Índice de Atenea, novela incluida en Cuentos Invierno de Ignacio Manuel AltamiranoAnterior apartadoSiguiente apartadoBiblioteca Virtual Antorcha

ATENEA

VI

Venecia, 21 de mayo.

Me siento dichoso; dichoso como hombre que ha soñado cinco días, que han sido siglos, y que ve su sueño convertido en realidad.

Experimento una alegría loca, mezclada con las punzantes y amargas voluptuosidades de la expectativa. ¡Una expectativa que me impacienta! ¡Qué carácter el mío! No se aviene con las lentitudes de la vida normal, con la lógica de los sucesos. Sufrir, para mí, es morir; esperar, para mí es una tortura. No tengo la noción del tiempo; mi pasión es siempre mi clepsidra.

Pero narremos.

Vino el doctor temprano y me hizo alistarme para salir.

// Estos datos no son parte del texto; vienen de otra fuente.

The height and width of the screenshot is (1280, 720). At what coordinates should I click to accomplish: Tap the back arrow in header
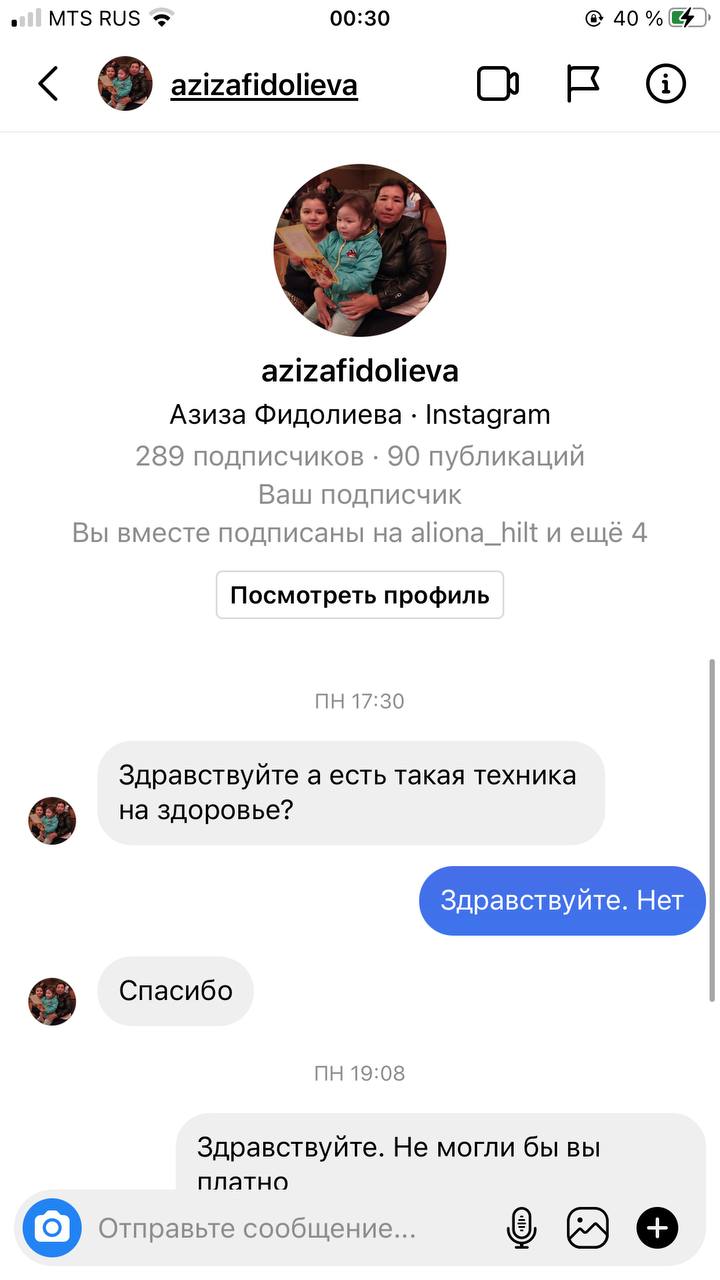pyautogui.click(x=48, y=84)
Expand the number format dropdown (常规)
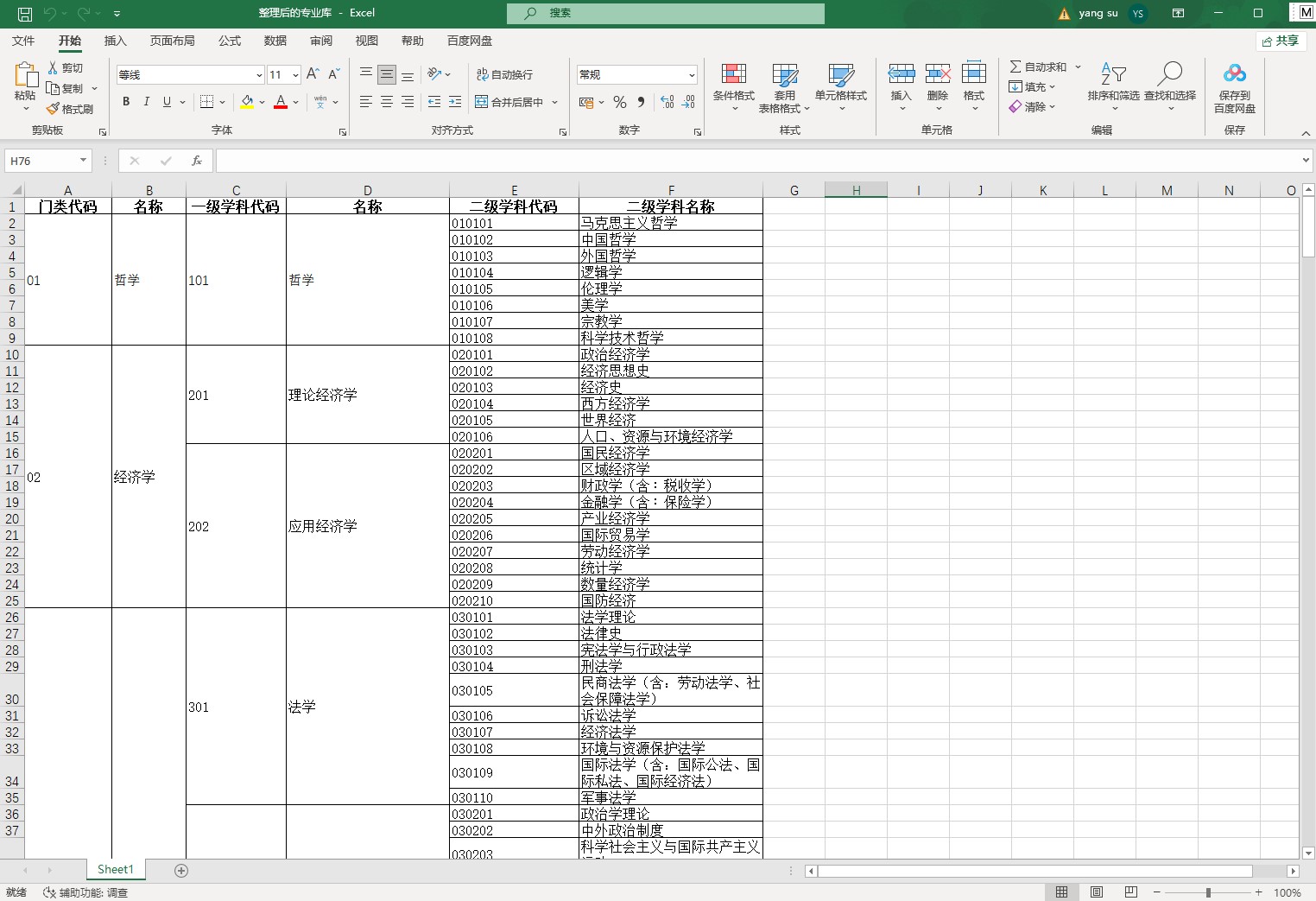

- Ahora tengo tiempo -me dijo-, y voy a acompañaros a dar un largo paseo. Lo necesitáis. Iremos primero a los jardines de la Punta della Motta. Aspirar el aire de la mañana bajo los árboles y el gran aire del mar os hará bien. Luego reposaréis y en la tarde visitaremos la Giudecca.

Efectivamente, dimos un largo paseo en el jardín y aspiré a bocanadas aquel aire cargado de sales, que fue un banquete para mis pulmones debilitados. Regresamos después y almorzamos con excelente apetito.

El doctor me abandonó un momento para ver a algunos de sus enfermos y a las cuatro volvió a reunírseme. Nos deslizamos a lo largo del canal de la Giudecca y visitamos este lugar, uno de los más pintorescos y característicos de Venecia.

Pero al descender la tarde y como el doctor quisiera mostrarme la Dogana del mare y otros edificios, al entrar en el Gran Canal, yo rogué que fuésemos al palacio Capello, que era el objeto de mis ansias no aplacadas, sino antes bien exacerbadas por una clausura de tres días.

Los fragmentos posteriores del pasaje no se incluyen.